#### To do
In full and without alteration, print the entries that follow.

-- Task material follows --

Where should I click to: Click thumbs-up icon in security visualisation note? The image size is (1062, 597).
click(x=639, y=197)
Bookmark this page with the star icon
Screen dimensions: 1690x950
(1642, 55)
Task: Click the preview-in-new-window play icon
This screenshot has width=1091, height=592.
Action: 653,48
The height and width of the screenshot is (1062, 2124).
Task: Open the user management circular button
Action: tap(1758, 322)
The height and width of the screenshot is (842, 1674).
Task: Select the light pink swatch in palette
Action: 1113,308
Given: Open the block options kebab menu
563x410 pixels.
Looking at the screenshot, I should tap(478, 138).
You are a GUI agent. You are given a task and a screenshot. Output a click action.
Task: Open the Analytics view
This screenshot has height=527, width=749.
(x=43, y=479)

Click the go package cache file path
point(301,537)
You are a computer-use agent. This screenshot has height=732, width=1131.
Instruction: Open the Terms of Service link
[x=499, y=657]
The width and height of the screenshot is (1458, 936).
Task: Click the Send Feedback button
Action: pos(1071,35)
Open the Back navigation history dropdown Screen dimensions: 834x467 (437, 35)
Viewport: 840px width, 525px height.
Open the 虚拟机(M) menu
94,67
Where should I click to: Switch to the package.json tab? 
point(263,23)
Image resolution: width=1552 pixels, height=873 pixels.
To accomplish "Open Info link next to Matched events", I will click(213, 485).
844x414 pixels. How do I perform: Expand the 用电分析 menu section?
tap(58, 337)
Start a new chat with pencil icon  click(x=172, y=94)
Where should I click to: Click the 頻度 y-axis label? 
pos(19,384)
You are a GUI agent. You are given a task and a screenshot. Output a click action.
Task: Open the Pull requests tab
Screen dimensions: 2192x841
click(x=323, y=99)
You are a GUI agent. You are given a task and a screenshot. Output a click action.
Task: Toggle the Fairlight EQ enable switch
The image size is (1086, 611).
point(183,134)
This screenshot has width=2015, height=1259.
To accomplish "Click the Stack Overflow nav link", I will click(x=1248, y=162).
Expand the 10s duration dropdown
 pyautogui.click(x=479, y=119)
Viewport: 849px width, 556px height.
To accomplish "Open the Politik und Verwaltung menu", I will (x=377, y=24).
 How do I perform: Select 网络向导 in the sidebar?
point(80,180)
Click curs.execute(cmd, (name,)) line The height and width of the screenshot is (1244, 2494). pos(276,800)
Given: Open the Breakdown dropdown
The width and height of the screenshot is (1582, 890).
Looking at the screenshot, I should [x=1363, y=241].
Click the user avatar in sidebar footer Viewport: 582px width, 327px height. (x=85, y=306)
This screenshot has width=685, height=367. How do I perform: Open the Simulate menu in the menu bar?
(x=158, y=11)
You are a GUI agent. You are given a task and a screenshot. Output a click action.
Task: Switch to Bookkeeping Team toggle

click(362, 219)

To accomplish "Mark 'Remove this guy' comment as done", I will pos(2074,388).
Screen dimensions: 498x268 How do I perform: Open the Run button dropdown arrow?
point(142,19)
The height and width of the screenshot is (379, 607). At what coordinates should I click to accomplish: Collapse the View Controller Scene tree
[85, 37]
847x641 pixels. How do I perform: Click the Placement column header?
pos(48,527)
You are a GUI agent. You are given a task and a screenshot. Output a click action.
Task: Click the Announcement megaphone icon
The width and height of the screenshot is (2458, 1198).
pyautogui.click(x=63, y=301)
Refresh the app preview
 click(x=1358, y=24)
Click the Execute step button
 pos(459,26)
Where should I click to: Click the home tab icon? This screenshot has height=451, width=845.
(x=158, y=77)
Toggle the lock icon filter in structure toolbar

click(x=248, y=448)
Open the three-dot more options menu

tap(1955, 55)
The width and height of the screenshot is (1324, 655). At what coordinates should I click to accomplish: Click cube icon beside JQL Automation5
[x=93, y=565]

-- Task material concluded --

#### Output
Where should I click to: Click thumbs-up icon in security visualisation note? The image size is (1062, 597).
click(x=639, y=197)
Bookmark this page with the star icon
Screen dimensions: 1690x950
(1642, 55)
Task: Click the preview-in-new-window play icon
This screenshot has width=1091, height=592.
Action: 653,48
The height and width of the screenshot is (1062, 2124).
Task: Open the user management circular button
Action: tap(1758, 322)
The height and width of the screenshot is (842, 1674).
Task: Select the light pink swatch in palette
Action: 1113,308
Given: Open the block options kebab menu
563x410 pixels.
Looking at the screenshot, I should tap(478, 138).
You are a GUI agent. You are given a task and a screenshot. Output a click action.
Task: Open the Analytics view
This screenshot has height=527, width=749.
(x=43, y=479)

Click the go package cache file path
point(301,537)
You are a computer-use agent. This screenshot has height=732, width=1131.
Instruction: Open the Terms of Service link
[x=499, y=657]
The width and height of the screenshot is (1458, 936).
Task: Click the Send Feedback button
Action: pos(1071,35)
Open the Back navigation history dropdown Screen dimensions: 834x467 (437, 35)
Viewport: 840px width, 525px height.
Open the 虚拟机(M) menu
94,67
Where should I click to: Switch to the package.json tab? 
point(263,23)
Image resolution: width=1552 pixels, height=873 pixels.
To accomplish "Open Info link next to Matched events", I will click(213, 485).
844x414 pixels. How do I perform: Expand the 用电分析 menu section?
tap(58, 337)
Start a new chat with pencil icon  click(x=172, y=94)
Where should I click to: Click the 頻度 y-axis label? 
pos(19,384)
You are a GUI agent. You are given a task and a screenshot. Output a click action.
Task: Open the Pull requests tab
Screen dimensions: 2192x841
click(x=323, y=99)
You are a GUI agent. You are given a task and a screenshot. Output a click action.
Task: Toggle the Fairlight EQ enable switch
The image size is (1086, 611).
point(183,134)
This screenshot has width=2015, height=1259.
To accomplish "Click the Stack Overflow nav link", I will click(x=1248, y=162).
Expand the 10s duration dropdown
 pyautogui.click(x=479, y=119)
Viewport: 849px width, 556px height.
To accomplish "Open the Politik und Verwaltung menu", I will (x=377, y=24).
 How do I perform: Select 网络向导 in the sidebar?
point(80,180)
Click curs.execute(cmd, (name,)) line The height and width of the screenshot is (1244, 2494). pos(276,800)
Given: Open the Breakdown dropdown
The width and height of the screenshot is (1582, 890).
Looking at the screenshot, I should [x=1363, y=241].
Click the user avatar in sidebar footer Viewport: 582px width, 327px height. (x=85, y=306)
This screenshot has width=685, height=367. How do I perform: Open the Simulate menu in the menu bar?
(x=158, y=11)
You are a GUI agent. You are given a task and a screenshot. Output a click action.
Task: Switch to Bookkeeping Team toggle

click(362, 219)

To accomplish "Mark 'Remove this guy' comment as done", I will pos(2074,388).
Screen dimensions: 498x268 How do I perform: Open the Run button dropdown arrow?
point(142,19)
The height and width of the screenshot is (379, 607). At what coordinates should I click to accomplish: Collapse the View Controller Scene tree
[85, 37]
847x641 pixels. How do I perform: Click the Placement column header?
pos(48,527)
You are a GUI agent. You are given a task and a screenshot. Output a click action.
Task: Click the Announcement megaphone icon
The width and height of the screenshot is (2458, 1198).
pyautogui.click(x=63, y=301)
Refresh the app preview
 click(x=1358, y=24)
Click the Execute step button
 pos(459,26)
Where should I click to: Click the home tab icon? This screenshot has height=451, width=845.
(x=158, y=77)
Toggle the lock icon filter in structure toolbar

click(x=248, y=448)
Open the three-dot more options menu

tap(1955, 55)
The width and height of the screenshot is (1324, 655). At what coordinates should I click to accomplish: Click cube icon beside JQL Automation5
[x=93, y=565]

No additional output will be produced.